═════ LISTED ENTRIES ═════

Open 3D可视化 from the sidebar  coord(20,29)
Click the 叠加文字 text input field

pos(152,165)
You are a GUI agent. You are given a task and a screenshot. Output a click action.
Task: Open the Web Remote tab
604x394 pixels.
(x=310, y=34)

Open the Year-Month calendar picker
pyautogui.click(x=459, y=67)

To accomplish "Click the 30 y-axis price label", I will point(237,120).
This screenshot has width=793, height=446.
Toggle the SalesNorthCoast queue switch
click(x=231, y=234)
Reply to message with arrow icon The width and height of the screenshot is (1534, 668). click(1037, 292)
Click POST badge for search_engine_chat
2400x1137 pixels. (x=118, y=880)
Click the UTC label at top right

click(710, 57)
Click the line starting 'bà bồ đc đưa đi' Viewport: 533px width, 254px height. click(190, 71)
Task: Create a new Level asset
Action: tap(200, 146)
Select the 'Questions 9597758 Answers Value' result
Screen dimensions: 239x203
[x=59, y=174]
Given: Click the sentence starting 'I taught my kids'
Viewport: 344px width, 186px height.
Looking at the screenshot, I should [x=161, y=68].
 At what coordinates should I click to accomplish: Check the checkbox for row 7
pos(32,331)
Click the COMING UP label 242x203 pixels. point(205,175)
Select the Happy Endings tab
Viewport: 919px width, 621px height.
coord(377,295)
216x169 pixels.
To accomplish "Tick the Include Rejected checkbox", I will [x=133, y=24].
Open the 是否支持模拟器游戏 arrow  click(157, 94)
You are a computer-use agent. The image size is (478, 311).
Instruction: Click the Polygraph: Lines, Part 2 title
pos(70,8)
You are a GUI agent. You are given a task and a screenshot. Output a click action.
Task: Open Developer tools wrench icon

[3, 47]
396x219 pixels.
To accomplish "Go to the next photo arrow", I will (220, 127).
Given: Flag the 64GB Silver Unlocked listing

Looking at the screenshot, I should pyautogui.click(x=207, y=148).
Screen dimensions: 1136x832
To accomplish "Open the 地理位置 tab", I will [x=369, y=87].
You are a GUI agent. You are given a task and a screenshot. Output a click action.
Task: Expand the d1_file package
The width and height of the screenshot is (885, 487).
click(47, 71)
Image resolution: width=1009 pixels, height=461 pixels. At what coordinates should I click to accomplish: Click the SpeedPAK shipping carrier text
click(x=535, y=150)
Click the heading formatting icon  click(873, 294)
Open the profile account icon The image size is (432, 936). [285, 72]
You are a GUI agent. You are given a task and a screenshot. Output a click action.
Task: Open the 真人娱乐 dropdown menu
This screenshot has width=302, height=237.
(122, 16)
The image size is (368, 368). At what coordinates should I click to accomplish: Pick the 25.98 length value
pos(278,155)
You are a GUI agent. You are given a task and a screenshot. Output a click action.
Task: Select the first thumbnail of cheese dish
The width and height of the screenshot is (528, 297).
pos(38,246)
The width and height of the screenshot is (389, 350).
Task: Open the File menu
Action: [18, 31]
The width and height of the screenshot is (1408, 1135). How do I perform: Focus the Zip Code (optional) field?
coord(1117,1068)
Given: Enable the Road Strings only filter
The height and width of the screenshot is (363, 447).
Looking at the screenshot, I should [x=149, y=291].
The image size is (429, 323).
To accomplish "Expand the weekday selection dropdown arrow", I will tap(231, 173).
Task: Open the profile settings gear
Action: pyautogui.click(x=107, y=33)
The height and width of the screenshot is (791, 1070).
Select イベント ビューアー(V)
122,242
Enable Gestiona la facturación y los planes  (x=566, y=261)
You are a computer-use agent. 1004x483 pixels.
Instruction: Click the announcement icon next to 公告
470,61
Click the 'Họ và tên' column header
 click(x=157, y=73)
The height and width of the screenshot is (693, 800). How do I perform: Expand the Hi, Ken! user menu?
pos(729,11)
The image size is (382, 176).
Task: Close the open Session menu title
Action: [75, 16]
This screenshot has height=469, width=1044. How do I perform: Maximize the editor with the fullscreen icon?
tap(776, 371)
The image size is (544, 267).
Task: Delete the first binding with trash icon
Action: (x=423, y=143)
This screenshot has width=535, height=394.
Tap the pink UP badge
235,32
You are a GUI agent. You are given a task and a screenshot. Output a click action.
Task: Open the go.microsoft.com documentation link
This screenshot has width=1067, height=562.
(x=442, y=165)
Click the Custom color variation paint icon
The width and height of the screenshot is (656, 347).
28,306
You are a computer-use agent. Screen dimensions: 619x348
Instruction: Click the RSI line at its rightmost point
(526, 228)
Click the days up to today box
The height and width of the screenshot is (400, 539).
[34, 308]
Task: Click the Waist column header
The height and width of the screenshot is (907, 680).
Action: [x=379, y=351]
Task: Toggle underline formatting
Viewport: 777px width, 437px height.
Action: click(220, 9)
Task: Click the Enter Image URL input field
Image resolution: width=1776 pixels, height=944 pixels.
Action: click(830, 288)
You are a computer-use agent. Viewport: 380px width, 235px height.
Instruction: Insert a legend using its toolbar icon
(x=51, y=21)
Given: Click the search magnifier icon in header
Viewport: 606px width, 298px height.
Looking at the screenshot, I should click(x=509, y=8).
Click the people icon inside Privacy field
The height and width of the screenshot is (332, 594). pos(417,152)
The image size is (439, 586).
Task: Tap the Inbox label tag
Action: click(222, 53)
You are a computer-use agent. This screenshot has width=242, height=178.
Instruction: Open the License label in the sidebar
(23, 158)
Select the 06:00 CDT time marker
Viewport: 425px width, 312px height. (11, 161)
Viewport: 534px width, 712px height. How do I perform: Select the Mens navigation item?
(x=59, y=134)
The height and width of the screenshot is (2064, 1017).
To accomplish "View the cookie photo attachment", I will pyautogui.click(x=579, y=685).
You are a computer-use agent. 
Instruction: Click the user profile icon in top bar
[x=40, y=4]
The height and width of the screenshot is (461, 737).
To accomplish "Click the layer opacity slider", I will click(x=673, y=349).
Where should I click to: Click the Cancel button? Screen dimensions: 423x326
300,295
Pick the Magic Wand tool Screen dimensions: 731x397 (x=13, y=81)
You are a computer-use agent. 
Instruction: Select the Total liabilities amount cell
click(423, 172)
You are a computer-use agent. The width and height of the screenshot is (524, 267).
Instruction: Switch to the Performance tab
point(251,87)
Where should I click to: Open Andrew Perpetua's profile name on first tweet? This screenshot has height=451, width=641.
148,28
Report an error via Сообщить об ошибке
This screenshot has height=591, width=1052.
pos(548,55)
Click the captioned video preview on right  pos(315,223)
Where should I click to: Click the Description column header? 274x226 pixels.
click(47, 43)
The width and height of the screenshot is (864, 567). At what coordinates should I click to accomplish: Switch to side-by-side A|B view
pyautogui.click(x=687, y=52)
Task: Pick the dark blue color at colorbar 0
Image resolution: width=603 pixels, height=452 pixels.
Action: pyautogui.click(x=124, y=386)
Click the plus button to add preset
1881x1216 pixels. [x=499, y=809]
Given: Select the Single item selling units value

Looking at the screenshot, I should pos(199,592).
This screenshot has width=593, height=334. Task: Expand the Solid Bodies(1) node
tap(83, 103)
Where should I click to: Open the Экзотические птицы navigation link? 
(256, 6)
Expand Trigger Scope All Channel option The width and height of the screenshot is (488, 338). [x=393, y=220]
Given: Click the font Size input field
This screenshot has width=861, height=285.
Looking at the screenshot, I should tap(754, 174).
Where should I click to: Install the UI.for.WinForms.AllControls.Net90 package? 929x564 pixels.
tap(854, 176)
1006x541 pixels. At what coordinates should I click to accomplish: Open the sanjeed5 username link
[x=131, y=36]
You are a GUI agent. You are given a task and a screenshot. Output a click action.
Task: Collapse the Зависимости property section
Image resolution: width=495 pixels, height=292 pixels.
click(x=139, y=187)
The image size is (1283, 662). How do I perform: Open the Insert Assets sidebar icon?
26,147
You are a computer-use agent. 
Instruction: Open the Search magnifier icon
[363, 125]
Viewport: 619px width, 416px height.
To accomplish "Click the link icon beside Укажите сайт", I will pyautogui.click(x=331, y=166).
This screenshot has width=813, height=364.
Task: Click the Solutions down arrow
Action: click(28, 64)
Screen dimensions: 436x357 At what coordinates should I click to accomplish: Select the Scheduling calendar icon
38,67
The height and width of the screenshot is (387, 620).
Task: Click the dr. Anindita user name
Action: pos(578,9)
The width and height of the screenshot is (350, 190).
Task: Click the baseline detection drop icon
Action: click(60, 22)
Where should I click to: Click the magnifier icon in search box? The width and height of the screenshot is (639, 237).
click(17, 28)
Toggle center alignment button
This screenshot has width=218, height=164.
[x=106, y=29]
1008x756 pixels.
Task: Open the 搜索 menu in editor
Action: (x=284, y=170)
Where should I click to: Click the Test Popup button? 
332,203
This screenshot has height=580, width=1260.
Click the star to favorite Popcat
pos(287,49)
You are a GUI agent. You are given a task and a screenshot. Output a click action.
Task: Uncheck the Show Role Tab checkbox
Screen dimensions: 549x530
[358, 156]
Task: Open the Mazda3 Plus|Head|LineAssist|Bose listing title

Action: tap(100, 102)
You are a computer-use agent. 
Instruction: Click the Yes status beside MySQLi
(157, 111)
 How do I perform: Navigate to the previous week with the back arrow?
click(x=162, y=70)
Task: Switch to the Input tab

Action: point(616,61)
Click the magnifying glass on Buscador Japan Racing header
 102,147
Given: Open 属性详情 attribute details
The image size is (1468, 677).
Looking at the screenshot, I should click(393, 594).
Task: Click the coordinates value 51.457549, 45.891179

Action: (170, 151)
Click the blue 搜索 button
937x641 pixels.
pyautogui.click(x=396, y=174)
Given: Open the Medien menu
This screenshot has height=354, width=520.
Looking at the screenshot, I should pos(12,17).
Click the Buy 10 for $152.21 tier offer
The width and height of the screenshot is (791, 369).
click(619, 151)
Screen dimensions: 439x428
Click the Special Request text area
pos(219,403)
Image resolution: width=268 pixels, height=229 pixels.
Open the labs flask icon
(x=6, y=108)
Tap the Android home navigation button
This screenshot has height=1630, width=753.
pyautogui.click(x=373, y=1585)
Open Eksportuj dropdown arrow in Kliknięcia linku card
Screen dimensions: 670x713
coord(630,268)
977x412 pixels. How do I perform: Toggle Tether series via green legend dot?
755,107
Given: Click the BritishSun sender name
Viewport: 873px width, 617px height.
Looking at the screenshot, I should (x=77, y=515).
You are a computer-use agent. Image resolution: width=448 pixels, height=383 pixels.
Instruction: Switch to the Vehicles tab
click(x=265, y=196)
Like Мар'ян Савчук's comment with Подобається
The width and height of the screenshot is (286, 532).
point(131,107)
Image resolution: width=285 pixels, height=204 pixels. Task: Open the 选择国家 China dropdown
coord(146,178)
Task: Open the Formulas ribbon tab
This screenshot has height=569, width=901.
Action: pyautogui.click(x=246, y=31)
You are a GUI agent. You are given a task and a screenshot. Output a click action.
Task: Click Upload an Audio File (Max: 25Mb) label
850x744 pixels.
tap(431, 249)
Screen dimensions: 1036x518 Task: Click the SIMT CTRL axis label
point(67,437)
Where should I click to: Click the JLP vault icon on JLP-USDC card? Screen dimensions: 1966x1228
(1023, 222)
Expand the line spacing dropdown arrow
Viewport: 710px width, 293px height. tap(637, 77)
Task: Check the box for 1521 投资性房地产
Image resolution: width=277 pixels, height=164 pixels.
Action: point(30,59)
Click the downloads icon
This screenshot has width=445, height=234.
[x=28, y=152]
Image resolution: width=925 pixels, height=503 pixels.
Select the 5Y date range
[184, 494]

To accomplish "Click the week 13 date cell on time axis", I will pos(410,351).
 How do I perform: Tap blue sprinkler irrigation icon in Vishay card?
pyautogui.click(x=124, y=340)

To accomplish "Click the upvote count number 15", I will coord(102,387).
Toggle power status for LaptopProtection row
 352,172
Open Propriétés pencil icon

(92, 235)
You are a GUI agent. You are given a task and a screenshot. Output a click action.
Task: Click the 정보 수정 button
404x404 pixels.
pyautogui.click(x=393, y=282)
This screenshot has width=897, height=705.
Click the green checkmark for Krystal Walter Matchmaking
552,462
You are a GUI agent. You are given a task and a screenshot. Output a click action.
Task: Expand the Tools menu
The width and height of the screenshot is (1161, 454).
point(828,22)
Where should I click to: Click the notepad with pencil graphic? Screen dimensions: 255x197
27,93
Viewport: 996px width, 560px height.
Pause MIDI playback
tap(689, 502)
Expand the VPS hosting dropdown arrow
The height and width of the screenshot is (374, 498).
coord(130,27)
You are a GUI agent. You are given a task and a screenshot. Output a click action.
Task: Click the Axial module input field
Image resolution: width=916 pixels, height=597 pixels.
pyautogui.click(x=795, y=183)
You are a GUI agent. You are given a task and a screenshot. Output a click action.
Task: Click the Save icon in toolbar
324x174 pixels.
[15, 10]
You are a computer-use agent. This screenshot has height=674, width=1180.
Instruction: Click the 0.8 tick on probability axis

═════

Repeat the entries above verbatim, but only from the line that has "850x744 pixels." down to the line that has "Expand the VPS hosting dropdown arrow", inclusive.

850x744 pixels.
tap(431, 249)
Screen dimensions: 1036x518 Task: Click the SIMT CTRL axis label
point(67,437)
Where should I click to: Click the JLP vault icon on JLP-USDC card? Screen dimensions: 1966x1228
(1023, 222)
Expand the line spacing dropdown arrow
Viewport: 710px width, 293px height. tap(637, 77)
Task: Check the box for 1521 投资性房地产
Image resolution: width=277 pixels, height=164 pixels.
Action: point(30,59)
Click the downloads icon
This screenshot has width=445, height=234.
[x=28, y=152]
Image resolution: width=925 pixels, height=503 pixels.
Select the 5Y date range
[184, 494]

To accomplish "Click the week 13 date cell on time axis", I will pos(410,351).
 How do I perform: Tap blue sprinkler irrigation icon in Vishay card?
pyautogui.click(x=124, y=340)

To accomplish "Click the upvote count number 15", I will coord(102,387).
Toggle power status for LaptopProtection row
 352,172
Open Propriétés pencil icon

(92, 235)
You are a GUI agent. You are given a task and a screenshot. Output a click action.
Task: Click the 정보 수정 button
404x404 pixels.
pyautogui.click(x=393, y=282)
This screenshot has width=897, height=705.
Click the green checkmark for Krystal Walter Matchmaking
552,462
You are a GUI agent. You are given a task and a screenshot. Output a click action.
Task: Expand the Tools menu
The width and height of the screenshot is (1161, 454).
point(828,22)
Where should I click to: Click the notepad with pencil graphic? Screen dimensions: 255x197
27,93
Viewport: 996px width, 560px height.
Pause MIDI playback
tap(689, 502)
Expand the VPS hosting dropdown arrow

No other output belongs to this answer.